Transcribe the data that follows in full. Leave out the pictures.

--------------------------------

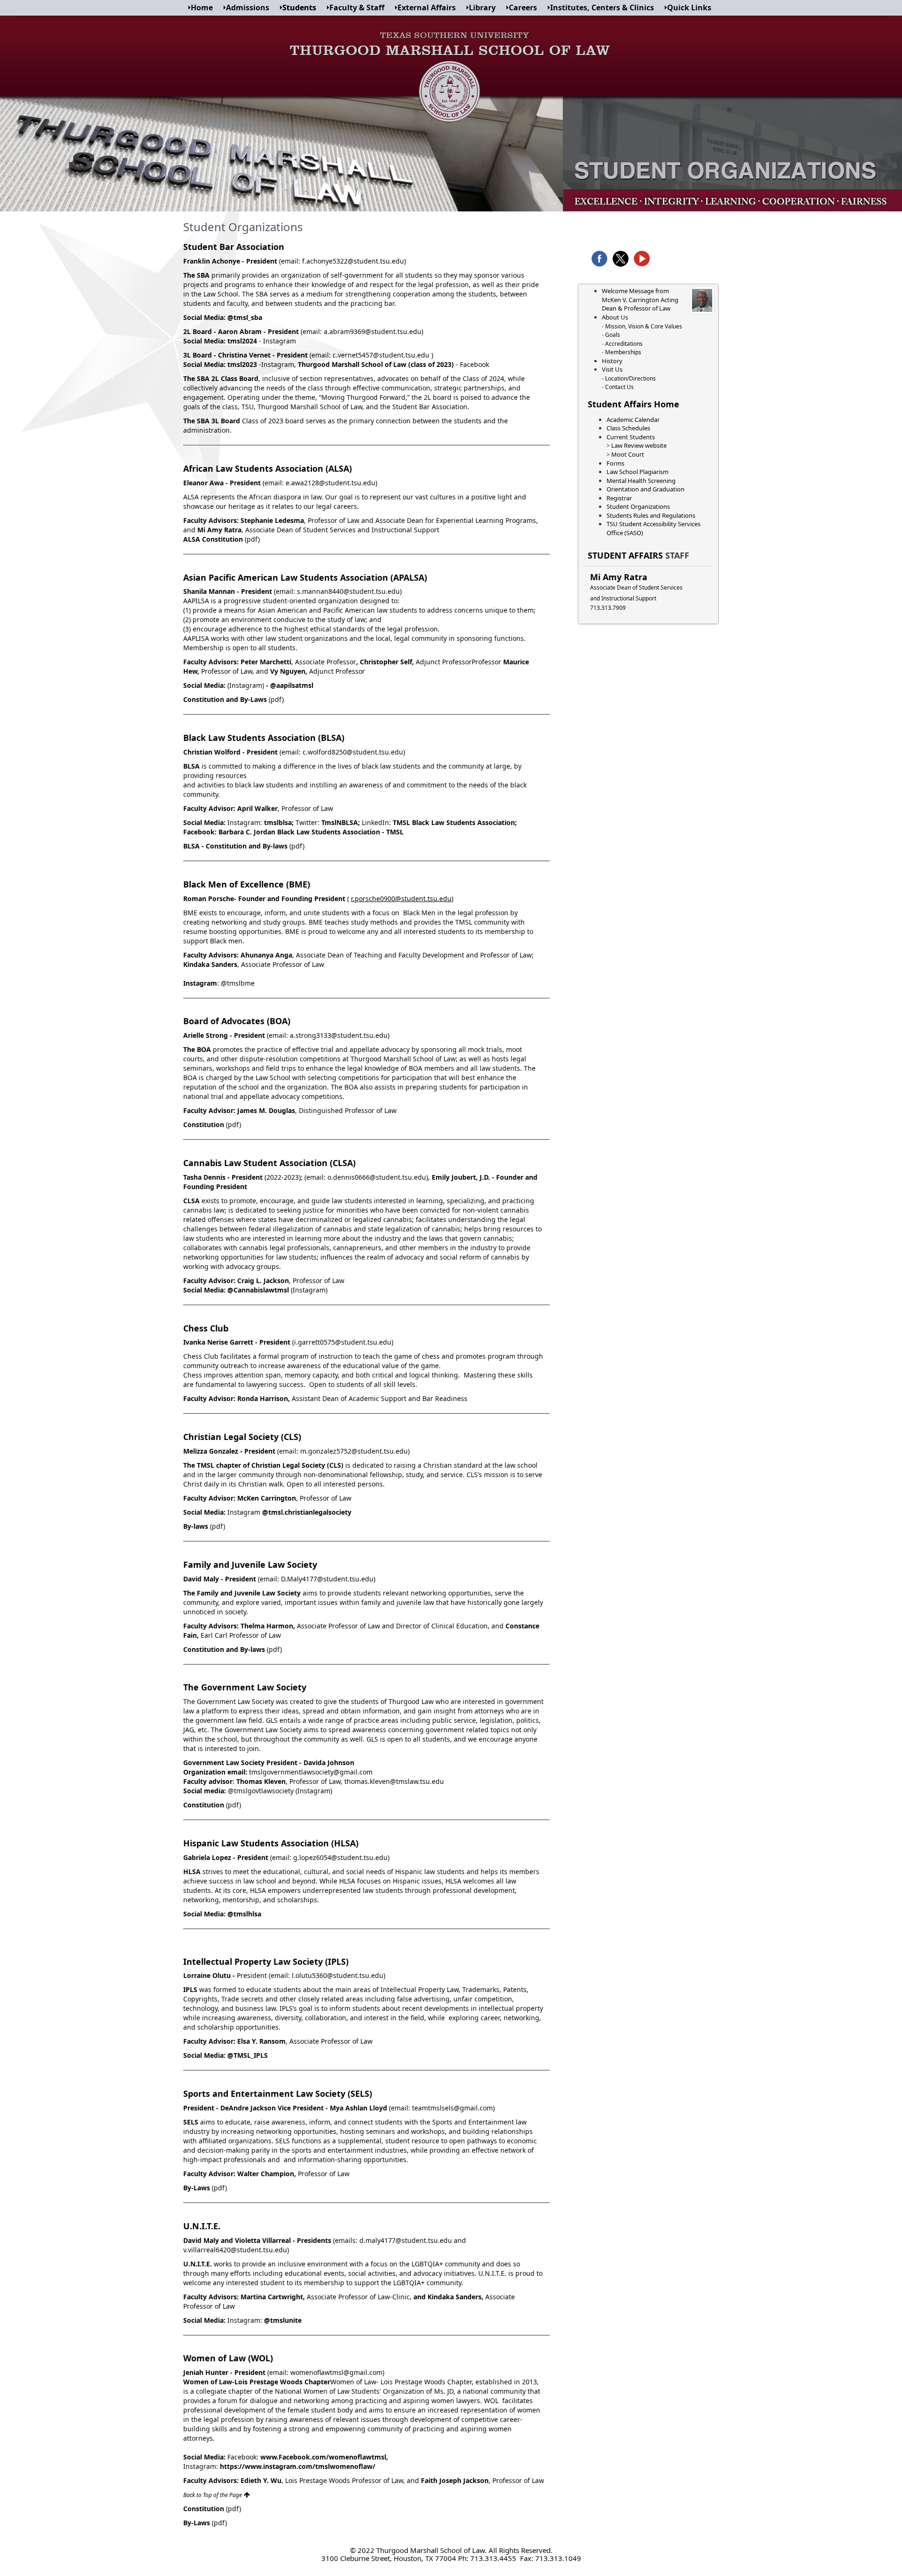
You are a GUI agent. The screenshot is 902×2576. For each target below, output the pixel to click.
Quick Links (689, 7)
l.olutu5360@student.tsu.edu (337, 1975)
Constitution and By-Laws (225, 699)
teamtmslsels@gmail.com (452, 2107)
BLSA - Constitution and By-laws (235, 845)
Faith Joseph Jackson (455, 2480)
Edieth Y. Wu (260, 2480)
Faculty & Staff (356, 7)
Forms (615, 463)
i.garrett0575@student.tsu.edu (342, 1342)
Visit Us (612, 369)
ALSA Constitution (214, 539)
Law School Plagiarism (638, 471)
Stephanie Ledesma (272, 520)
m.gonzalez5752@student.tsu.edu (354, 1451)
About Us (615, 317)
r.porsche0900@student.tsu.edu (401, 898)
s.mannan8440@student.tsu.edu (348, 591)
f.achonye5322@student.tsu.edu (353, 261)
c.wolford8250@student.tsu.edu (353, 751)
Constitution (204, 1124)
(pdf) (252, 539)
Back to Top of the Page (212, 2495)
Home (202, 7)
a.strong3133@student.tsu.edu (339, 1035)
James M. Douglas (266, 1110)
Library (482, 7)
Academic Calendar (633, 419)
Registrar (619, 498)
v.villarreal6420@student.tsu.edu (235, 2249)
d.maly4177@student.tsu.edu (405, 2240)
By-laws (195, 1526)
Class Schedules (628, 428)
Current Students (631, 437)
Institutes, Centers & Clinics (602, 7)
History (612, 361)
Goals (612, 335)
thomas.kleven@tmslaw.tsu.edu (394, 1781)
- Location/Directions (629, 378)
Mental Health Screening (641, 480)
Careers (523, 7)
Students (299, 7)
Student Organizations (638, 506)
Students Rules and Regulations (651, 515)
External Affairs (426, 7)
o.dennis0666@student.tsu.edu (376, 1177)
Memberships (623, 352)
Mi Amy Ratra (618, 577)
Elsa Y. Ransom (261, 2041)
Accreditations (624, 344)
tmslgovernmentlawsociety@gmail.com (311, 1771)
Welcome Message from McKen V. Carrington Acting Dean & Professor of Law (640, 299)
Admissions (247, 7)
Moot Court (627, 454)
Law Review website (639, 445)
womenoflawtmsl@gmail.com (336, 2372)
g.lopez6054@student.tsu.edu (340, 1857)
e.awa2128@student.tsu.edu (330, 482)
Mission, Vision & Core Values (643, 326)
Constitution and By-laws (224, 1649)
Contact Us (619, 387)
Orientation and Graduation (645, 489)
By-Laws (196, 2187)
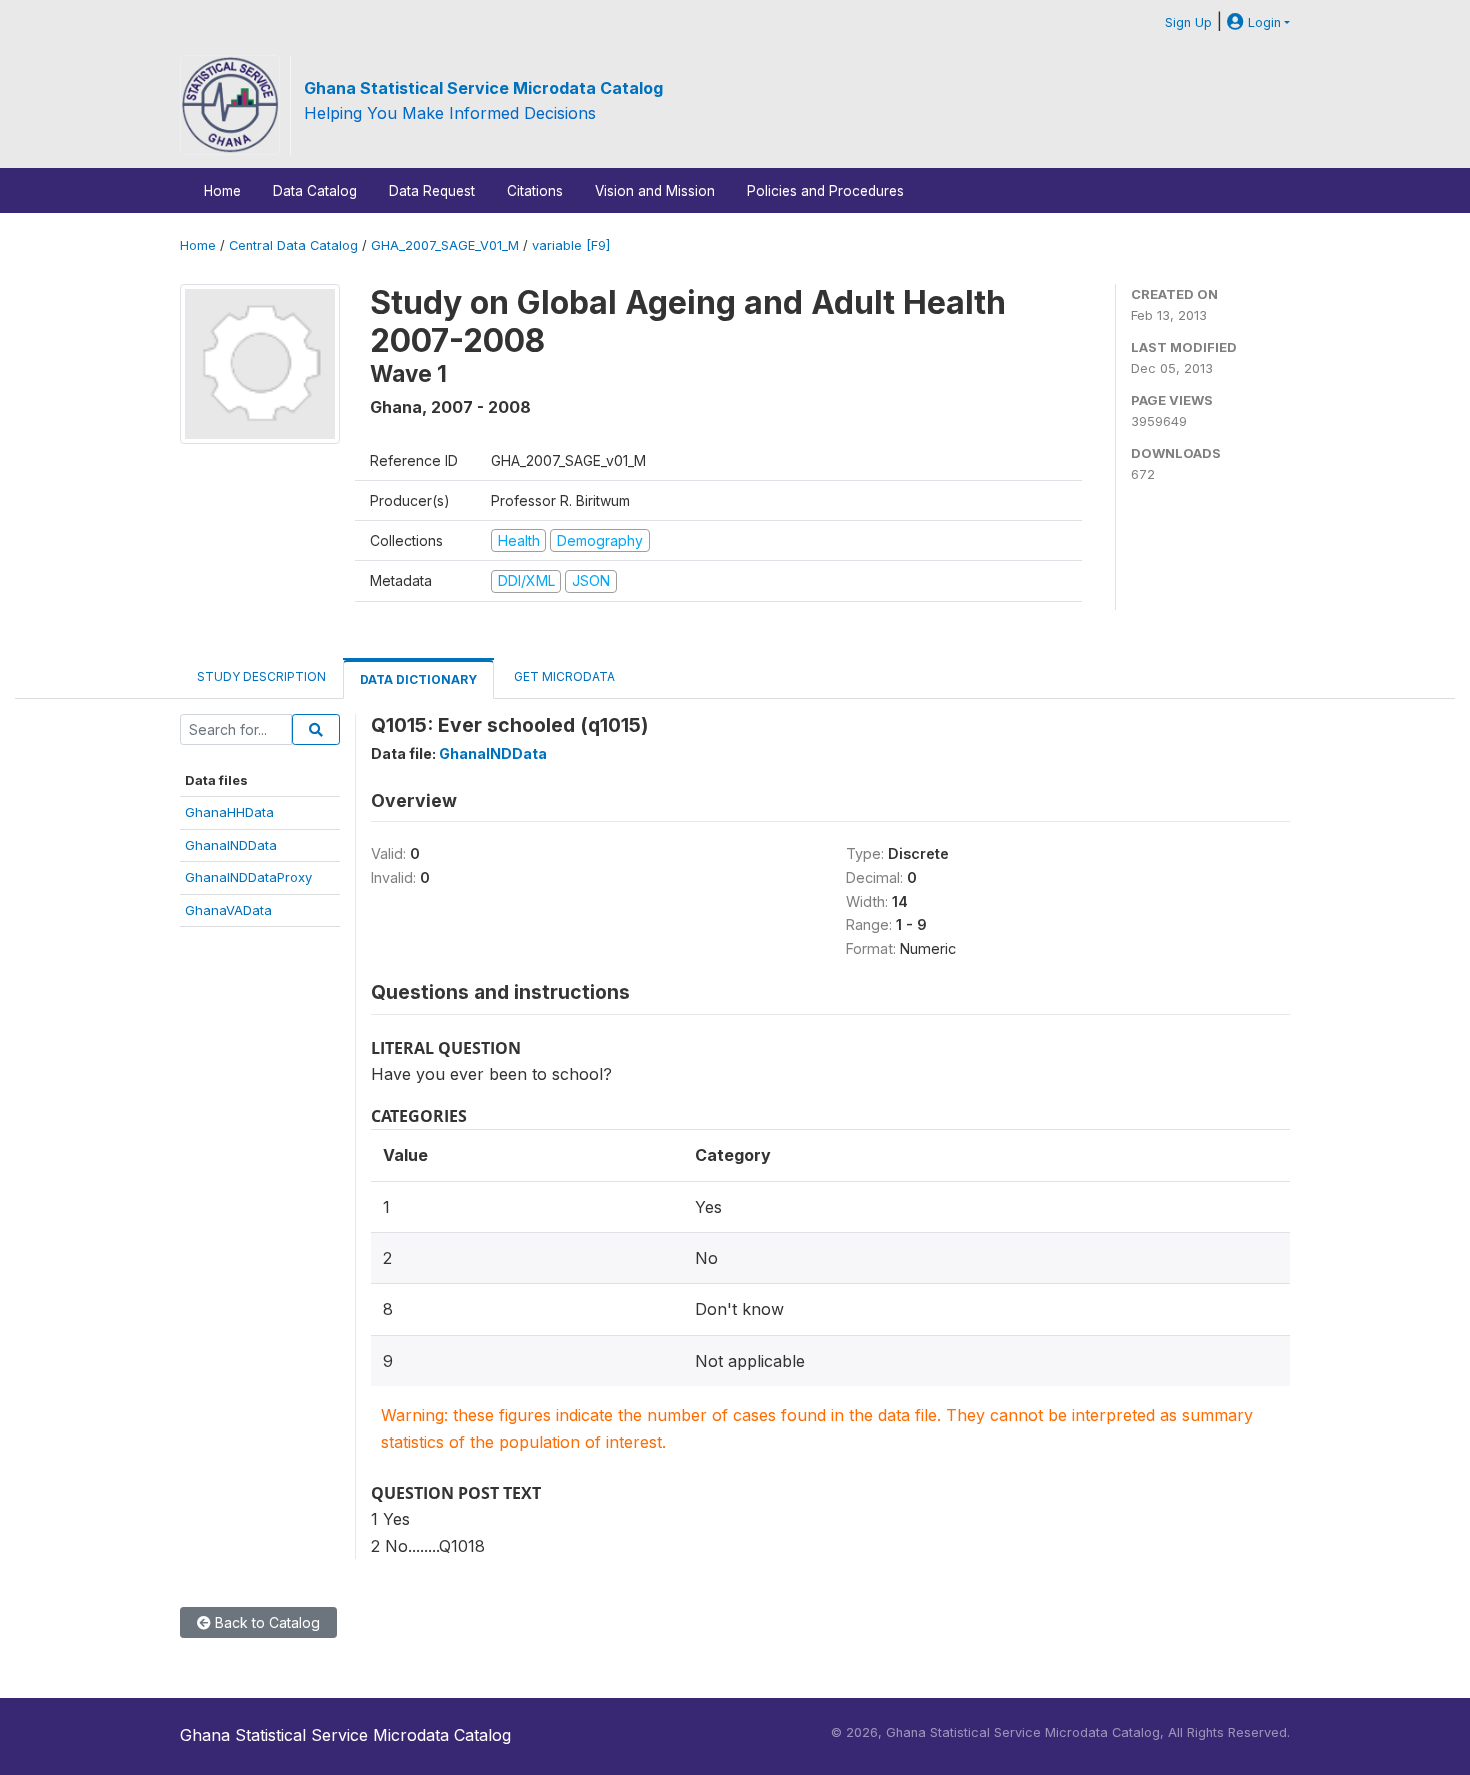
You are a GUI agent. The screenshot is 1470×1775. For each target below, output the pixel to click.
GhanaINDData (231, 845)
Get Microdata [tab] (563, 676)
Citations (535, 191)
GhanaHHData (229, 812)
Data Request (432, 191)
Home (222, 191)
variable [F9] (571, 245)
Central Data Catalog (293, 245)
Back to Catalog (265, 1622)
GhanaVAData (228, 910)
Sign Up (1188, 22)
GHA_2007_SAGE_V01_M (445, 245)
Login (1262, 22)
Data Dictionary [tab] (418, 679)
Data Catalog (315, 191)
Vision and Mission (655, 191)
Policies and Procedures (825, 191)
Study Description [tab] (261, 676)
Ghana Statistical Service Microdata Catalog (483, 88)
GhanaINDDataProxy (248, 877)
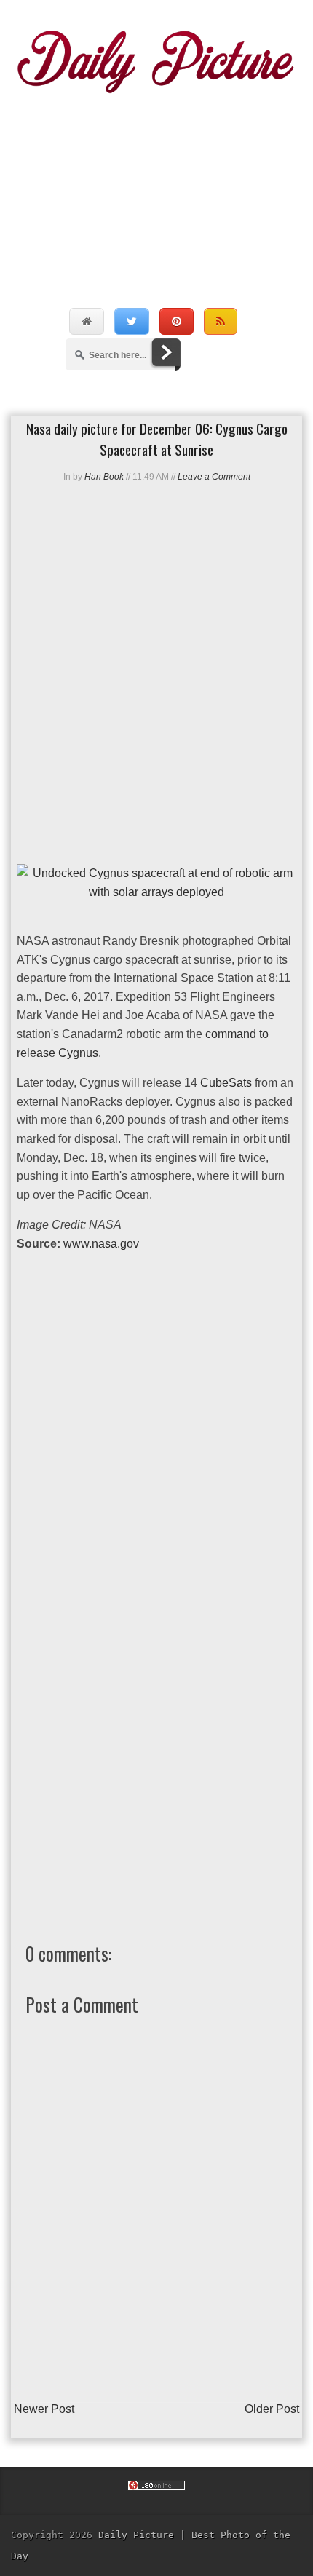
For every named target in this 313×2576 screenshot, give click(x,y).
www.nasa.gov (101, 1243)
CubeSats (226, 1083)
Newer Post (44, 2409)
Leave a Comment (214, 477)
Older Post (272, 2409)
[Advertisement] (156, 185)
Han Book (104, 477)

--------------------------------

• [RESPONSE TO THE EXERCISE]:
You are a GUI agent. The screenshot is 902×2576. For each target below, output the pixel to click.
Quick Links (689, 7)
l.olutu5360@student.tsu.edu (337, 1975)
Constitution and By-Laws (225, 699)
teamtmslsels@gmail.com (452, 2107)
BLSA - Constitution and By-laws (235, 845)
Faith Joseph Jackson (455, 2480)
Edieth Y. Wu (260, 2480)
Faculty & Staff (356, 7)
Forms (615, 463)
i.garrett0575@student.tsu.edu (342, 1342)
Visit Us (612, 369)
ALSA Constitution (214, 539)
Law School Plagiarism (638, 471)
Stephanie Ledesma (272, 520)
m.gonzalez5752@student.tsu.edu (354, 1451)
About Us (615, 317)
r.porsche0900@student.tsu.edu (401, 898)
s.mannan8440@student.tsu.edu (348, 591)
f.achonye5322@student.tsu.edu (353, 261)
c.wolford8250@student.tsu.edu (353, 751)
Constitution (204, 1124)
(pdf) (252, 539)
Back to Top of the Page (212, 2495)
Home (202, 7)
a.strong3133@student.tsu.edu (339, 1035)
James M. Douglas (266, 1110)
Library (482, 7)
Academic Calendar (633, 419)
Registrar (619, 498)
v.villarreal6420@student.tsu.edu (235, 2249)
d.maly4177@student.tsu.edu (405, 2240)
By-laws (195, 1526)
Class Schedules (628, 428)
Current Students (631, 437)
Institutes, Centers & Clinics (602, 7)
History (612, 361)
Goals (612, 335)
thomas.kleven@tmslaw.tsu.edu (394, 1781)
- Location/Directions (629, 378)
Mental Health Screening (641, 480)
Careers (523, 7)
Students (299, 7)
Student Organizations (638, 506)
Students Rules and Regulations (651, 515)
External Affairs (426, 7)
o.dennis0666@student.tsu.edu (376, 1177)
Memberships (623, 352)
Mi Amy Ratra (618, 577)
Elsa Y. Ransom (261, 2041)
Accreditations (624, 344)
tmslgovernmentlawsociety@gmail.com (311, 1771)
Welcome Message from McKen V. Carrington Acting Dean & Professor of Law (640, 299)
Admissions (247, 7)
Moot Court (627, 454)
Law Review website (639, 445)
womenoflawtmsl@gmail.com (336, 2372)
g.lopez6054@student.tsu.edu (340, 1857)
e.awa2128@student.tsu.edu (330, 482)
Mission, Vision & Core Values (643, 326)
Constitution and By-laws (224, 1649)
Contact Us (619, 387)
Orientation and Graduation (645, 489)
By-Laws (196, 2187)
You are a GUI agent. The screenshot is 1470×1775. For each target below, output the pixel to click.
GhanaINDData (231, 845)
Get Microdata [tab] (563, 676)
Citations (535, 191)
GhanaHHData (229, 812)
Data Request (432, 191)
Home (222, 191)
variable [F9] (571, 245)
Central Data Catalog (293, 245)
Back to Catalog (265, 1622)
GhanaVAData (228, 910)
Sign Up (1188, 22)
GHA_2007_SAGE_V01_M (445, 245)
Login (1262, 22)
Data Dictionary [tab] (418, 679)
Data Catalog (315, 191)
Vision and Mission (655, 191)
Policies and Procedures (825, 191)
Study Description [tab] (261, 676)
Ghana Statistical Service Microdata Catalog (483, 88)
GhanaINDDataProxy (248, 877)
For every named target in this 313×2576 screenshot, give click(x,y).
www.nasa.gov (101, 1243)
CubeSats (226, 1083)
Newer Post (44, 2409)
Leave a Comment (214, 477)
Older Post (272, 2409)
[Advertisement] (156, 185)
Han Book (104, 477)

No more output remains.